=== Data for this task ===

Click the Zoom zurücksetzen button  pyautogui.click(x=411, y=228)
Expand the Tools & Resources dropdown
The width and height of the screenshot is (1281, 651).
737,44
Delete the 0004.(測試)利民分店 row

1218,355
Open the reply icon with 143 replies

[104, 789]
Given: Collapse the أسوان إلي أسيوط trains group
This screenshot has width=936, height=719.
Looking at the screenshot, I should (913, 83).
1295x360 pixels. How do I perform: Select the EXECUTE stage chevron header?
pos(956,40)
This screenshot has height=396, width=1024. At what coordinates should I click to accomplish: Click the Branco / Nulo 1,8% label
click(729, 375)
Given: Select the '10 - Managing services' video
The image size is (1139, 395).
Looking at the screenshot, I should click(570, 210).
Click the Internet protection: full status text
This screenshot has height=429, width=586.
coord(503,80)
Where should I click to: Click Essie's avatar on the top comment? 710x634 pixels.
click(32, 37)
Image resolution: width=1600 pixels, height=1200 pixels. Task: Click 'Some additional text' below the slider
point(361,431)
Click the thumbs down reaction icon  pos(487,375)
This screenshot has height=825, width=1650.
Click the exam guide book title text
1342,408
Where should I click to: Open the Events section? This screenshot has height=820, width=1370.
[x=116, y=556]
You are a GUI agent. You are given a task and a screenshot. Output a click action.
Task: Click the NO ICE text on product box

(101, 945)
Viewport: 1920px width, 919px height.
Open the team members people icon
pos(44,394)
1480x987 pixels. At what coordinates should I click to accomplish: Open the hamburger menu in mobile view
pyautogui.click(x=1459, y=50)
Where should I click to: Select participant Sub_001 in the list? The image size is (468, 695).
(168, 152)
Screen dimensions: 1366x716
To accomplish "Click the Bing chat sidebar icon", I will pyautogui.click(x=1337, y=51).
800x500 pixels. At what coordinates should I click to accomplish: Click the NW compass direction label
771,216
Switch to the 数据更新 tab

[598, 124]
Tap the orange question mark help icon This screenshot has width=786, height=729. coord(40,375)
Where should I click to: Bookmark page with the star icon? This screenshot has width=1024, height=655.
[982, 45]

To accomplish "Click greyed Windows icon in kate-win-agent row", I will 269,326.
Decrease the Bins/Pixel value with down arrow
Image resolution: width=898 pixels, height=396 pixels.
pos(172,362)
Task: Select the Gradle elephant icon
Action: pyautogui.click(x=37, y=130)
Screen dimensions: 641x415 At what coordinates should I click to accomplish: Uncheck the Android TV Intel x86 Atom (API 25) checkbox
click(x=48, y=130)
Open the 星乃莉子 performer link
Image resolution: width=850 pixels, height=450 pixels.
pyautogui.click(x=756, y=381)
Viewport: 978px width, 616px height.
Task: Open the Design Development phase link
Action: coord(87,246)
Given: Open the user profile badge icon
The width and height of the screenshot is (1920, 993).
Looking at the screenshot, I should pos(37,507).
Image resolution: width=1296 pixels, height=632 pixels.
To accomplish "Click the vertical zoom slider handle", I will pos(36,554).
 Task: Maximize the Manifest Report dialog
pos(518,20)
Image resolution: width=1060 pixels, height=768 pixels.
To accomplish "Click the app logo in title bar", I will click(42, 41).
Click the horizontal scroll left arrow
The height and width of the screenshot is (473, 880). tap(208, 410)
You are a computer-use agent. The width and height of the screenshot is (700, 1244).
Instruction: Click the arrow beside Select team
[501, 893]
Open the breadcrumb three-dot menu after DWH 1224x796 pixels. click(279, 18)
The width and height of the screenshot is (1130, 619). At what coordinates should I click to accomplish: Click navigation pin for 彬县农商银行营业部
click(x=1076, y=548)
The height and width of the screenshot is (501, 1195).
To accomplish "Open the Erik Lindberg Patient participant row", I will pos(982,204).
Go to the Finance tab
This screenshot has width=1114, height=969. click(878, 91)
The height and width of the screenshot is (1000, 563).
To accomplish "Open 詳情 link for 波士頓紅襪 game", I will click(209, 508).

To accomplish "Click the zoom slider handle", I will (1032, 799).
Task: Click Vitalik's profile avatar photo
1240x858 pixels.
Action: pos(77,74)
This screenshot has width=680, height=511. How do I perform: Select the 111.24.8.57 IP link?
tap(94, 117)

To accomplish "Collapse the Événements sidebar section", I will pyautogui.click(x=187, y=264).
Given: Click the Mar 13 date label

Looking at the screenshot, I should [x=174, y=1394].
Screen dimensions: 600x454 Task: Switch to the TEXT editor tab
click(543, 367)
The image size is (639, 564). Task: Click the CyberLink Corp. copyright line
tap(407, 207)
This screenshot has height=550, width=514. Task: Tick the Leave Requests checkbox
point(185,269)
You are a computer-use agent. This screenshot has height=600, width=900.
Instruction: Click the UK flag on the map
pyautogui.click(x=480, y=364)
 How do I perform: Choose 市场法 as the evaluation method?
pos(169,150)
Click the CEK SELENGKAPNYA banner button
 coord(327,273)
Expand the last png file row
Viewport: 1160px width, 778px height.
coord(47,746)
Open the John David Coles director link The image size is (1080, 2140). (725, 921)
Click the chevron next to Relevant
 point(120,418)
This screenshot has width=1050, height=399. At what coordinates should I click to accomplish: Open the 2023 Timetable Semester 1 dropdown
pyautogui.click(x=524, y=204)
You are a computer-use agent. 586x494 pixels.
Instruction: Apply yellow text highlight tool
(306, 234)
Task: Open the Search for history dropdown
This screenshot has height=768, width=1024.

===

- **What you are asked to do**
Print all of the entries exactly as they are written.

- **Solution to the exercise**
Click the Zoom zurücksetzen button  pyautogui.click(x=411, y=228)
Expand the Tools & Resources dropdown
The width and height of the screenshot is (1281, 651).
737,44
Delete the 0004.(測試)利民分店 row

1218,355
Open the reply icon with 143 replies

[104, 789]
Given: Collapse the أسوان إلي أسيوط trains group
This screenshot has width=936, height=719.
Looking at the screenshot, I should (913, 83).
1295x360 pixels. How do I perform: Select the EXECUTE stage chevron header?
pos(956,40)
This screenshot has height=396, width=1024. At what coordinates should I click to accomplish: Click the Branco / Nulo 1,8% label
click(729, 375)
Given: Select the '10 - Managing services' video
The image size is (1139, 395).
Looking at the screenshot, I should click(570, 210).
Click the Internet protection: full status text
This screenshot has height=429, width=586.
coord(503,80)
Where should I click to: Click Essie's avatar on the top comment? 710x634 pixels.
click(32, 37)
Image resolution: width=1600 pixels, height=1200 pixels. Task: Click 'Some additional text' below the slider
point(361,431)
Click the thumbs down reaction icon  pos(487,375)
This screenshot has height=825, width=1650.
Click the exam guide book title text
1342,408
Where should I click to: Open the Events section? This screenshot has height=820, width=1370.
[x=116, y=556]
You are a GUI agent. You are given a task and a screenshot. Output a click action.
Task: Click the NO ICE text on product box

(101, 945)
Viewport: 1920px width, 919px height.
Open the team members people icon
pos(44,394)
1480x987 pixels. At what coordinates should I click to accomplish: Open the hamburger menu in mobile view
pyautogui.click(x=1459, y=50)
Where should I click to: Select participant Sub_001 in the list? The image size is (468, 695).
(168, 152)
Screen dimensions: 1366x716
To accomplish "Click the Bing chat sidebar icon", I will pyautogui.click(x=1337, y=51).
800x500 pixels. At what coordinates should I click to accomplish: Click the NW compass direction label
771,216
Switch to the 数据更新 tab

[598, 124]
Tap the orange question mark help icon This screenshot has width=786, height=729. coord(40,375)
Where should I click to: Bookmark page with the star icon? This screenshot has width=1024, height=655.
[982, 45]

To accomplish "Click greyed Windows icon in kate-win-agent row", I will 269,326.
Decrease the Bins/Pixel value with down arrow
Image resolution: width=898 pixels, height=396 pixels.
pos(172,362)
Task: Select the Gradle elephant icon
Action: pyautogui.click(x=37, y=130)
Screen dimensions: 641x415 At what coordinates should I click to accomplish: Uncheck the Android TV Intel x86 Atom (API 25) checkbox
click(x=48, y=130)
Open the 星乃莉子 performer link
Image resolution: width=850 pixels, height=450 pixels.
pyautogui.click(x=756, y=381)
Viewport: 978px width, 616px height.
Task: Open the Design Development phase link
Action: coord(87,246)
Given: Open the user profile badge icon
The width and height of the screenshot is (1920, 993).
Looking at the screenshot, I should pos(37,507).
Image resolution: width=1296 pixels, height=632 pixels.
To accomplish "Click the vertical zoom slider handle", I will pos(36,554).
 Task: Maximize the Manifest Report dialog
pos(518,20)
Image resolution: width=1060 pixels, height=768 pixels.
To accomplish "Click the app logo in title bar", I will click(42, 41).
Click the horizontal scroll left arrow
The height and width of the screenshot is (473, 880). tap(208, 410)
You are a computer-use agent. The width and height of the screenshot is (700, 1244).
Instruction: Click the arrow beside Select team
[501, 893]
Open the breadcrumb three-dot menu after DWH 1224x796 pixels. click(279, 18)
The width and height of the screenshot is (1130, 619). At what coordinates should I click to accomplish: Click navigation pin for 彬县农商银行营业部
click(x=1076, y=548)
The height and width of the screenshot is (501, 1195).
To accomplish "Open the Erik Lindberg Patient participant row", I will pos(982,204).
Go to the Finance tab
This screenshot has width=1114, height=969. click(878, 91)
The height and width of the screenshot is (1000, 563).
To accomplish "Open 詳情 link for 波士頓紅襪 game", I will click(209, 508).

To accomplish "Click the zoom slider handle", I will (1032, 799).
Task: Click Vitalik's profile avatar photo
1240x858 pixels.
Action: pos(77,74)
This screenshot has width=680, height=511. How do I perform: Select the 111.24.8.57 IP link?
tap(94, 117)

To accomplish "Collapse the Événements sidebar section", I will pyautogui.click(x=187, y=264).
Given: Click the Mar 13 date label

Looking at the screenshot, I should [x=174, y=1394].
Screen dimensions: 600x454 Task: Switch to the TEXT editor tab
click(543, 367)
The image size is (639, 564). Task: Click the CyberLink Corp. copyright line
tap(407, 207)
This screenshot has height=550, width=514. Task: Tick the Leave Requests checkbox
point(185,269)
You are a computer-use agent. This screenshot has height=600, width=900.
Instruction: Click the UK flag on the map
pyautogui.click(x=480, y=364)
 How do I perform: Choose 市场法 as the evaluation method?
pos(169,150)
Click the CEK SELENGKAPNYA banner button
 coord(327,273)
Expand the last png file row
Viewport: 1160px width, 778px height.
coord(47,746)
Open the John David Coles director link The image size is (1080, 2140). (725, 921)
Click the chevron next to Relevant
 point(120,418)
This screenshot has width=1050, height=399. At what coordinates should I click to accomplish: Open the 2023 Timetable Semester 1 dropdown
pyautogui.click(x=524, y=204)
You are a computer-use agent. 586x494 pixels.
Instruction: Apply yellow text highlight tool
(306, 234)
Task: Open the Search for history dropdown
This screenshot has height=768, width=1024.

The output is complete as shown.